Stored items
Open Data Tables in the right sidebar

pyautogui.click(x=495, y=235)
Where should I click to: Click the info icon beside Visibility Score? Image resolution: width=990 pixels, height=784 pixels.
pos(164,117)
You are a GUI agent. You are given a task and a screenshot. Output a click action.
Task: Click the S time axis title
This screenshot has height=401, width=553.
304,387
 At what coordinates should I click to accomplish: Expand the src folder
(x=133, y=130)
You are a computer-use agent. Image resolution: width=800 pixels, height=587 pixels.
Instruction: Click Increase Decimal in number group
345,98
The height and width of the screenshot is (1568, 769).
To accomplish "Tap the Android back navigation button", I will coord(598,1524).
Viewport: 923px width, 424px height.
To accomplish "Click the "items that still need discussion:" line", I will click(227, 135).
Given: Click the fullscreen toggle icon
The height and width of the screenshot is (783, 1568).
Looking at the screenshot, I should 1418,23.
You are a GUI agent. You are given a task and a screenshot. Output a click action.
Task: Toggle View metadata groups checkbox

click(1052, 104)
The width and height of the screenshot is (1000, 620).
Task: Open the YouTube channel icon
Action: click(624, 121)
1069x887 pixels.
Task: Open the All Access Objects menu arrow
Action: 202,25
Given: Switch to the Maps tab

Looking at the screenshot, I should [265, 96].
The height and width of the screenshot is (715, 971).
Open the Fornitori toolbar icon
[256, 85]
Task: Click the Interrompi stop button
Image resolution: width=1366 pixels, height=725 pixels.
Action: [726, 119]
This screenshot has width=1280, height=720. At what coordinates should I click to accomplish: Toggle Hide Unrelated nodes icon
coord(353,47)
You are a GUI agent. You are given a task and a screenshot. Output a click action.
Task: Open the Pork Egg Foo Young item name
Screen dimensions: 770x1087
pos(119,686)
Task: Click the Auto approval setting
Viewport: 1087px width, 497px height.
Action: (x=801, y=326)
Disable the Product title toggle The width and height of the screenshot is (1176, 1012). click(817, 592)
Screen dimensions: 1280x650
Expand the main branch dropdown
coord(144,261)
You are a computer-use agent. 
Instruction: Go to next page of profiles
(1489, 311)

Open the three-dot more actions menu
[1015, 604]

- Work required
Please go line by line through the records above, copying each one that holds the string "title".

- Output for this task
Task: Click the S time axis title
Disable the Product title toggle The width and height of the screenshot is (1176, 1012). click(817, 592)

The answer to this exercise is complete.